**ACTIVITY:** Please copy from the passage on measuring wordline voltages, starting with the words "Each of the memory cells stores" and stopping after "interval enable signal.".

**EXCERPTED TEXT:**

+ + + + +

One way of measuring wordline voltages utilizes a probe device. However, the probe device is not efficient and has difficulty correctly measuring target values because AC voltages are quickly applied to a wordlines during read and verify operations.
Accordingly, a need remains for a nonvolatile semiconductor memory device that directly and accurately measures wordline voltages.
According to one embodiment of the present invention, a semiconductor memory device includes a memory cell array having a plurality of wordlines, a plurality of bitlines, a plurality of memory cells located at intersections of the wordlines and the bitlines. The memory device includes a row selector, a select signal generator, a wordline voltage generator, and a switch circuit. The row selector is coupled to the wordlines. The row selector selects one of the wordlines and supplies a wordline voltage to the selected wordline. During a test operation mode, the select signal generator activates one of the select signals corresponding to the other wordline voltages responsive to an external instruction and external select code signals. The wordline voltage generator generates a wordline voltage corresponding to the activated one of the other wordline voltages. The switch circuit transfers the wordline voltage to a pad responsive to the external instruction signal.
Each of the memory cells stores multi-bit data and has one of a plurality of threshold voltages. The semiconductor memory device further includes a controller for generating an operation interval enable signal representing each operation interval of the test, normal read, and normal verify operation modes. The voltage generator is activated by the operation interval enable signal.
When performing the normal read/verify operations, the controller sequentially generates interval signals for appointing sense intervals for the normal read/verify operations. The select signal generator sequentially activates select signals, each select signal corresponding to sense intervals of the respective read and verify operations responsive to the interval signals. The select signals generated in the read and verify operations correspond to the other wordline voltages. The voltage generator generates a wordline voltage responsive to the activated select signal. Each of the memory cells includes an EEPROM cell. If the semiconductor memory device is packed, the pad is coupled to one of external pins of the packed memory device.
According to another embodiment of the invention, a method of measuring wordline voltages that are applied to a semiconductor memory device is provided. The memory device includes a memory cell array having a plurality of wordlines, a plurality of bitlines, and a plurality of memory cells located at intersections of the wordlines and the bitlines. A row selector selects one of the wordlines and supplies a wordline voltage to the selected wordlines. A wordline voltage generator generates other wordline voltages to be applied to the selected wordline. An external instruction signal is provided to inform a test operation mode. A determination is made of whether the wordline voltage has a required level. An external select code signal is then provided to appoint one of the other wordline voltages. During the test operation mode, one of the select signals is activated responsive to the external select code signal. The wordline voltage generator generates a wordline voltage corresponding to the activated one of the wordline voltages. Finally, the wordline voltage is provided to the semiconductor memory device via a pad depending upon the external instruction signal.

+ + + + +

**DATASET EXTRACT:**
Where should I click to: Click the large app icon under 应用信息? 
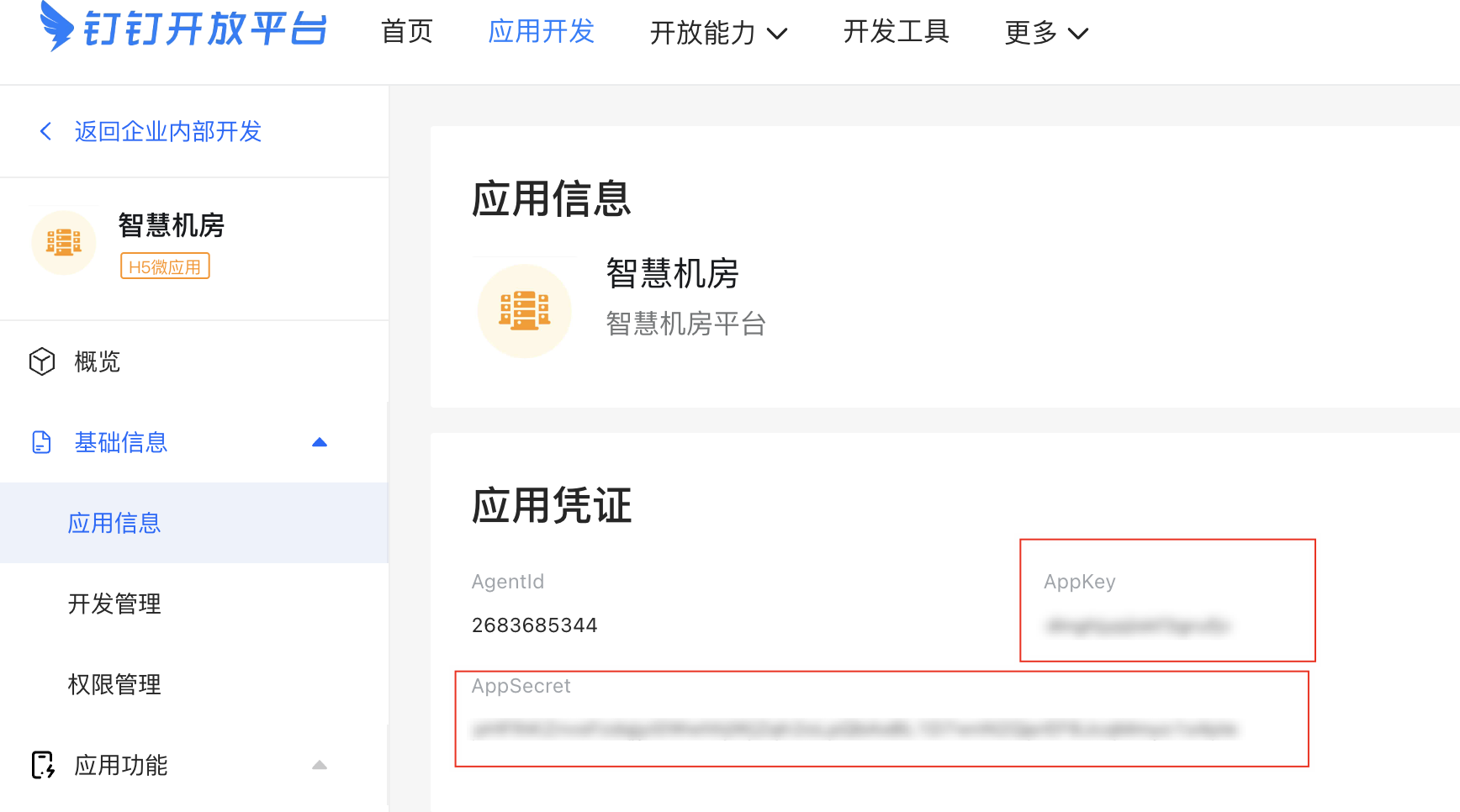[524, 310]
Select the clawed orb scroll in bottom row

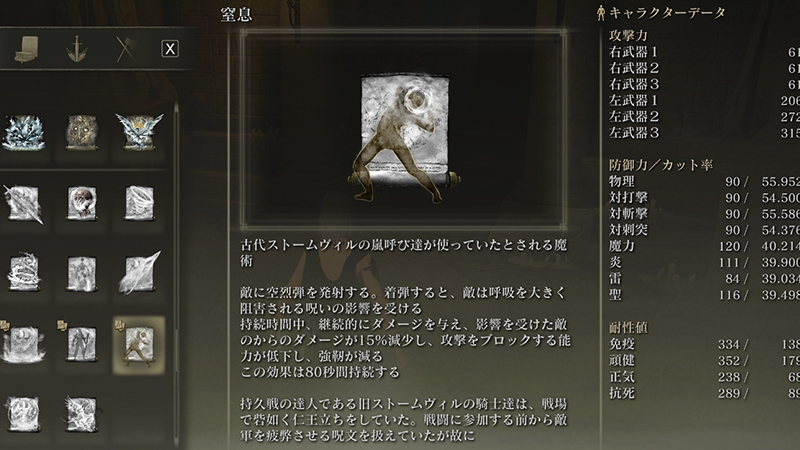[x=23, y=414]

+ + + + +

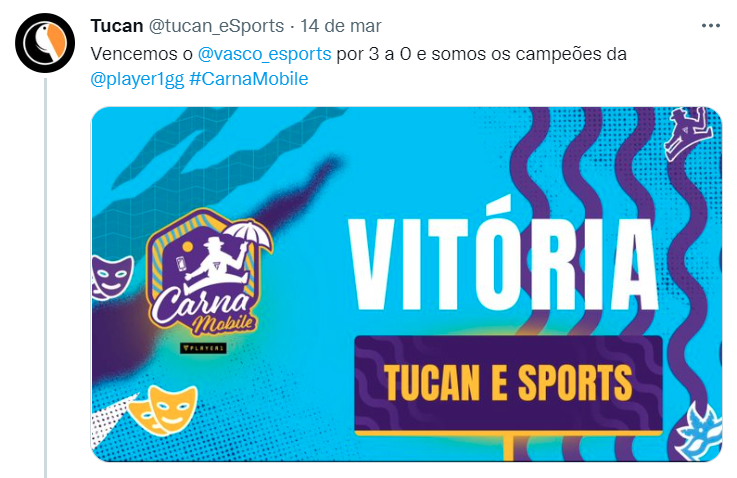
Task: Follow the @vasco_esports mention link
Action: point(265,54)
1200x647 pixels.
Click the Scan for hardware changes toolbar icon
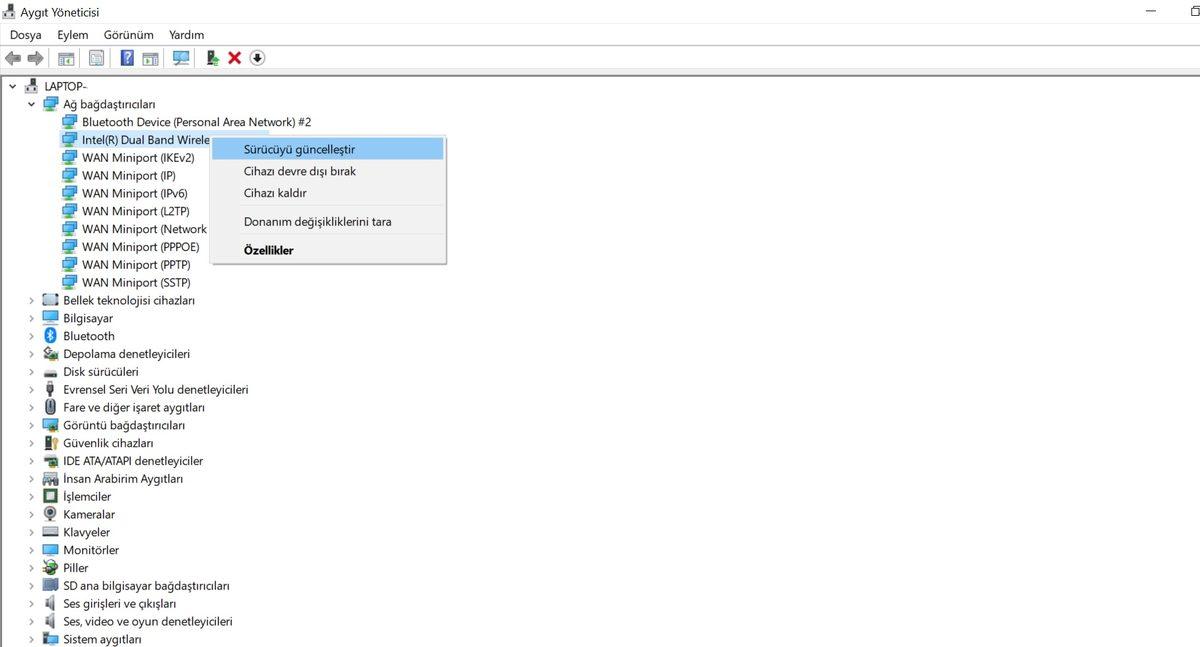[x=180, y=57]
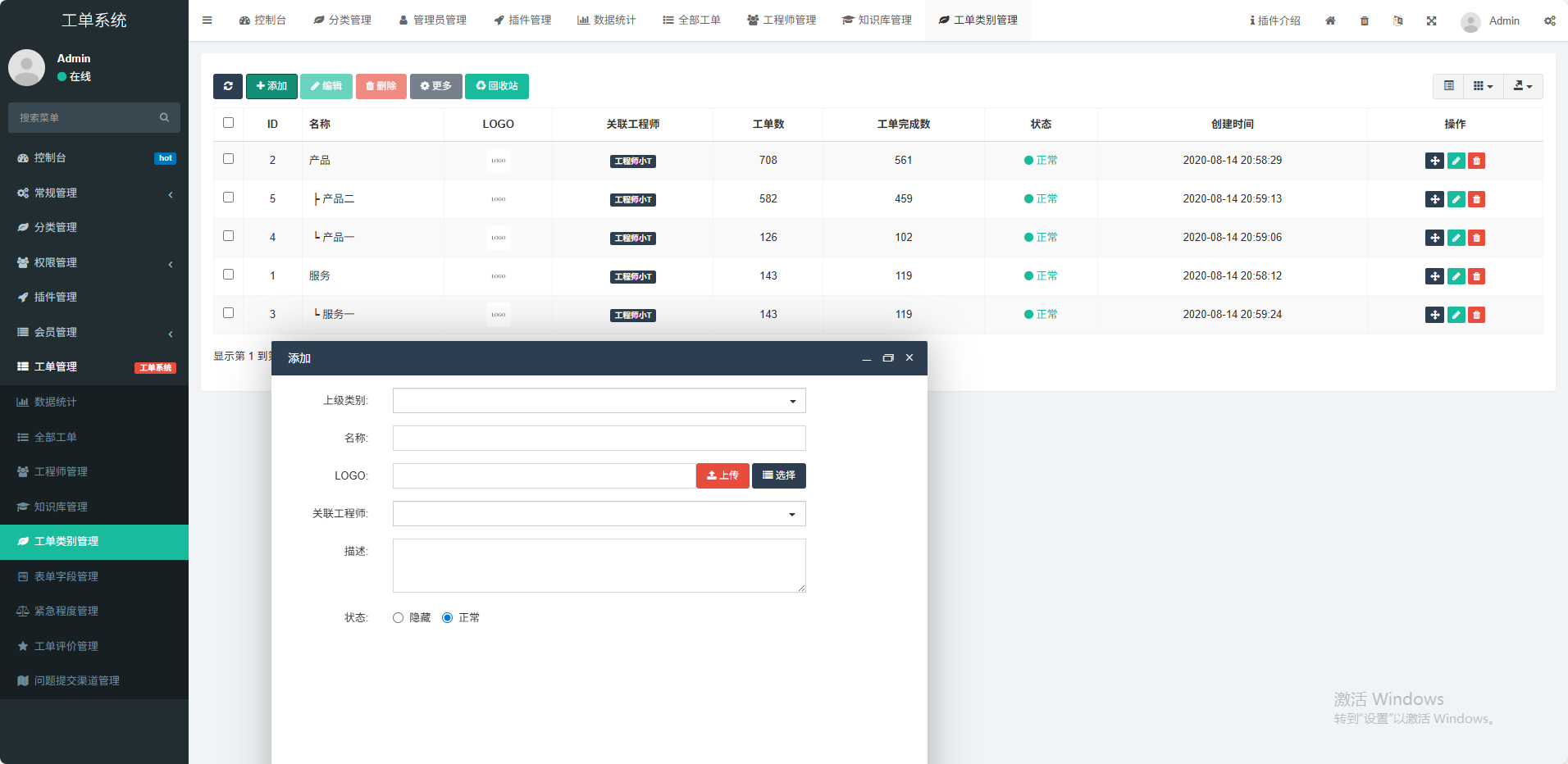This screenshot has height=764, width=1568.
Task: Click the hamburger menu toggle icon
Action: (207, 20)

+ + + + +

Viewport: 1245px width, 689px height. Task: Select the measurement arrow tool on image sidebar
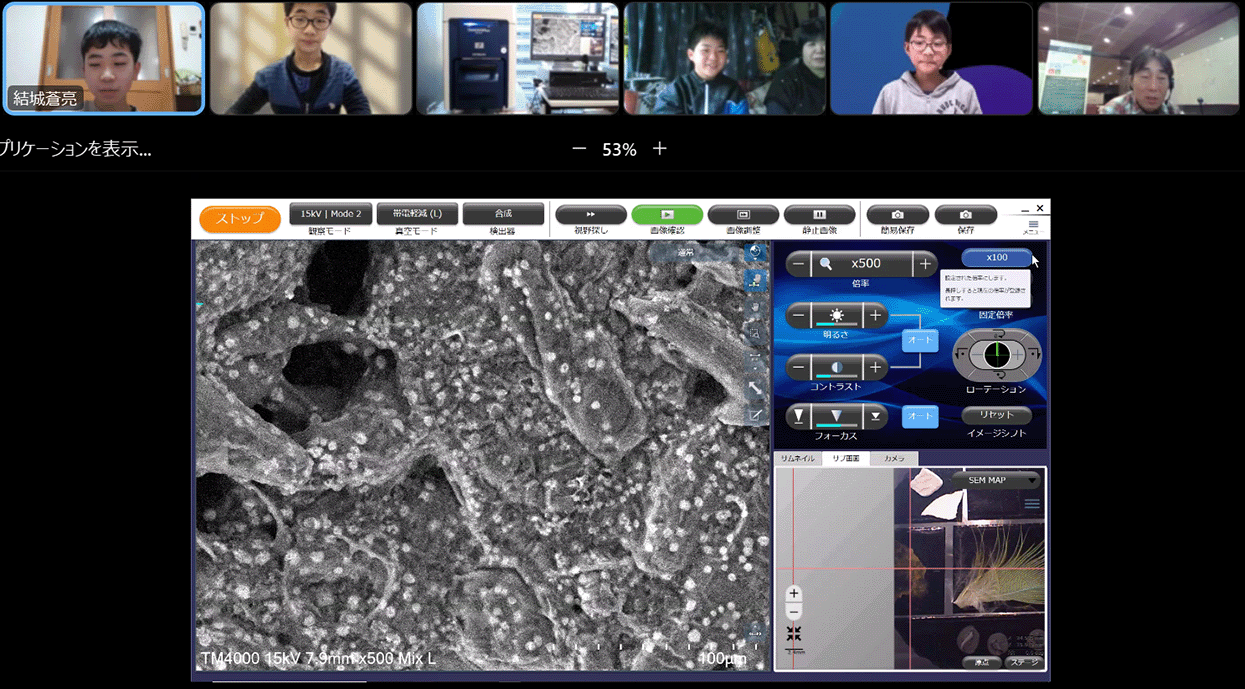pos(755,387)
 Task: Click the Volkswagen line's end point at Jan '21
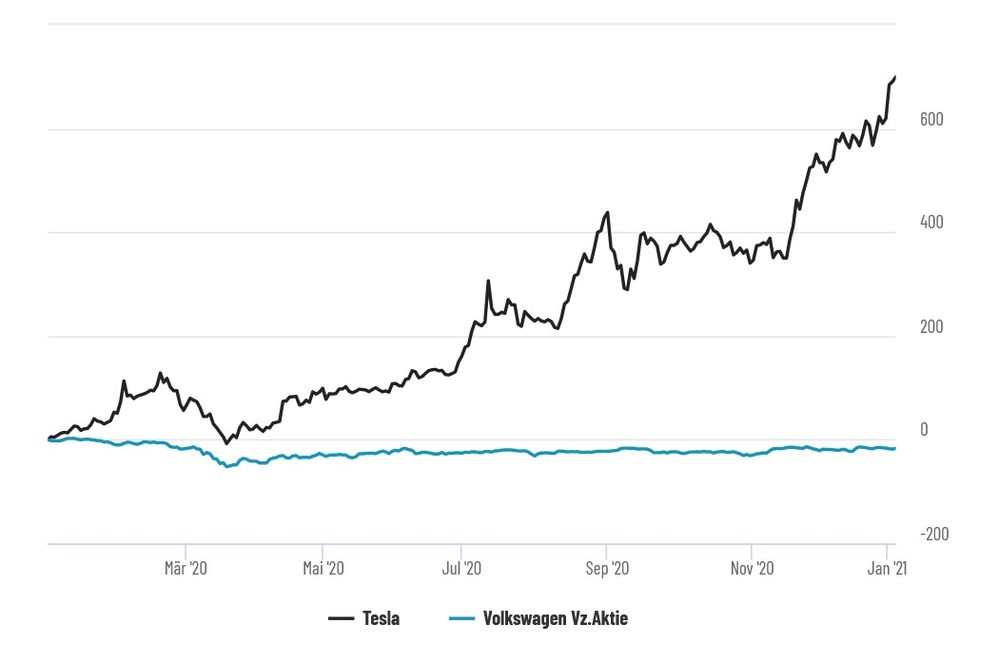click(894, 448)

+ + + + +

**ANSWER TO THIS TASK:**
Each of the memory cells stores multi-bit data and has one of a plurality of threshold voltages. The semiconductor memory device further includes a controller for generating an operation interval enable signal representing each operation interval of the test, normal read, and normal verify operation modes. The voltage generator is activated by the operation interval enable signal.